Arnold Ordman, Gen. Counsel, Dominick L. Manoli, Associate Gen. Counsel, Marcel Mallet-Prevost, Asst. Gen. Counsel, Allison W. Brown, Jr., Ronald Grenbrg, Attorneys, N.L.R.B., Washington, D.C., on brief for petitioner.
Varnum, Riddering, Wierengo & Christenson, Eugene Alkema, Gary P. Skiner, Grand Rapids, Mich., on brief for respondent.
Before PHILLIPS, Chief Judge, and EDWARDS and CELEBREZZE, Circuit Judges.
CELEBREZZE, Circuit Judge.
This is a petition to review and a cross-petition to enforce a supplemental decision and order of the National Labor Relations Board, 181 NLRB No. 10. The motion of the Retail Stores Employees Union Local No. 20 to intervene was granted and such intervention was permitted upon briefs.

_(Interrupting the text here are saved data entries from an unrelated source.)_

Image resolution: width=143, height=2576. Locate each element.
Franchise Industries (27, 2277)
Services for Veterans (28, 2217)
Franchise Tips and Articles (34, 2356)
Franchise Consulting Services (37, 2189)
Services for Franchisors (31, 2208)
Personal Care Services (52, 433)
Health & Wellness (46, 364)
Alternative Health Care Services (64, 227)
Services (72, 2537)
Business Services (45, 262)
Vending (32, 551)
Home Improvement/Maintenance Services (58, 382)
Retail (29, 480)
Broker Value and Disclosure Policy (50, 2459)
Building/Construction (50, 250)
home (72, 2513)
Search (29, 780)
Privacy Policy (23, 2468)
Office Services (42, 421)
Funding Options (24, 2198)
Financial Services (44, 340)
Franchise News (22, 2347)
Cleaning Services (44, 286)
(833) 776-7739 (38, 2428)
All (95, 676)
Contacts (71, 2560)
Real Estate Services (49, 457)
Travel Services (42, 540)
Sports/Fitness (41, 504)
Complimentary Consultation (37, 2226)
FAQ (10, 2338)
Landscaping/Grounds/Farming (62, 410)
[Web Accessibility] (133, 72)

In June, 1966, the National Labor Relations Board (hereinafter, the 'Board') issued a decision and order, 159 NLRB 854 (1966), in which it found that Lou De Young's Market Basket, Inc. (hereinafter the 'Company') had violated Section 8(a)(1), (3) and (5) of the National Labor Relations Act and ordered the Company to cease and desist from such unfair labor practices and to take certain affirmative action including recognition and good faith bargaining with the Retail Store Employees Union, Local No. 20 (hereinafter, the 'Union, Upon petition to enforce the Board's order, this Court enforced the Board's initial order in full. In so doing, this Court affirmed the Board's factual findings that the Company engaged in unlawful 'threats, surveillance and interrogation' in response to the Union's organization drive, that the Company discharged three workers during the Union campaign as a result of their Union activities and beliefs, and that the Company had no good faith doubts as to the majority status of the Union adherents when it refused to bargain with the Union in response to the latter's unequivocal bargaining demand based upon valid authorization cards. Further, this Court characterized the Company's conduct as 'a substantial and sustained effort to thwart * * * (its own) employees in their efforts to organize the store' by committing unfair labor practices which may be described as 'flagrantly coercive.' NLRB v. Lou De Young's Market Basket, Inc., 406 F.2d 17, 25, 26 (6th Cir. 1969).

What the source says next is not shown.